**TASK PROMPT:** Where a line below holds the string "computer", that line goes into the answer.

**EXTRACTED MATERIAL:**
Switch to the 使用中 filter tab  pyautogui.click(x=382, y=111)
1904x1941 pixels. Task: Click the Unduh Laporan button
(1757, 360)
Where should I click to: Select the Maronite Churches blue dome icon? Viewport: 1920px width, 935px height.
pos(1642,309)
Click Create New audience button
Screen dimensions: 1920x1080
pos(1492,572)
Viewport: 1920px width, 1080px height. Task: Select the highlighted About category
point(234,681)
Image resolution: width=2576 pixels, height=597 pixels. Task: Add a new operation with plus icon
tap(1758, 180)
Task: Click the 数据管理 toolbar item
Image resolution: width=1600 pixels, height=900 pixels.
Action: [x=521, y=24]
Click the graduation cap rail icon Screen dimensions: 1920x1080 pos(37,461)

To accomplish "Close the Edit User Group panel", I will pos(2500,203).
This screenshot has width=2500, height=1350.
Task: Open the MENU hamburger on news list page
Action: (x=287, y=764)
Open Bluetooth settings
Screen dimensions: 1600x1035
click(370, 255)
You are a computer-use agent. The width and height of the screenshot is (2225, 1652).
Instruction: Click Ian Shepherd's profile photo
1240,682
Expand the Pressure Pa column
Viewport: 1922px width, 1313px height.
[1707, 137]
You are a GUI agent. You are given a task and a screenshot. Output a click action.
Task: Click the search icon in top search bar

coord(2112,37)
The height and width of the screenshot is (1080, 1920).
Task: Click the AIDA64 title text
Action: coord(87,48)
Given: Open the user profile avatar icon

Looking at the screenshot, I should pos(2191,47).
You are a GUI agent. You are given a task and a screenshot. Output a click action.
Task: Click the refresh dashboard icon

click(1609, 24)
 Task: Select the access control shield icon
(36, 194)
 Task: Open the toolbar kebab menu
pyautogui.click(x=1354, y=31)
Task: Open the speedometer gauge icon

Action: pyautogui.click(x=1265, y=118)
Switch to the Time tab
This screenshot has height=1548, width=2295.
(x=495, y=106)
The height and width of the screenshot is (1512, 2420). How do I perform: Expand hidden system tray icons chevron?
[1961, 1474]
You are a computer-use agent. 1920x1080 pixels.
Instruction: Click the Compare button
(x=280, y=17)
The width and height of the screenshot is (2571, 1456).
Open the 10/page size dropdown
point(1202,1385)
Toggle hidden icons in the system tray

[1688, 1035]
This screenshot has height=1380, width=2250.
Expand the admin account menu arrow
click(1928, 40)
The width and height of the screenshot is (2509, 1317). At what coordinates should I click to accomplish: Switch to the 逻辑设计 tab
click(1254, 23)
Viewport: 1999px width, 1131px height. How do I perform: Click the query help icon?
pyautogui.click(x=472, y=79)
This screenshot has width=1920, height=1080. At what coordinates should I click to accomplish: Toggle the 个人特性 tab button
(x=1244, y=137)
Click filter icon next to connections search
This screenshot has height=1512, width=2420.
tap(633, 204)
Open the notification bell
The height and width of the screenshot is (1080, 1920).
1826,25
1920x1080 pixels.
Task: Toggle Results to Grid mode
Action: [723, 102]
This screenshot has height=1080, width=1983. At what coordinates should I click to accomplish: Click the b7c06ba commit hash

**YOUR RESPONSE:**
You are a computer-use agent. The width and height of the screenshot is (2225, 1652).
You are a computer-use agent. 1920x1080 pixels.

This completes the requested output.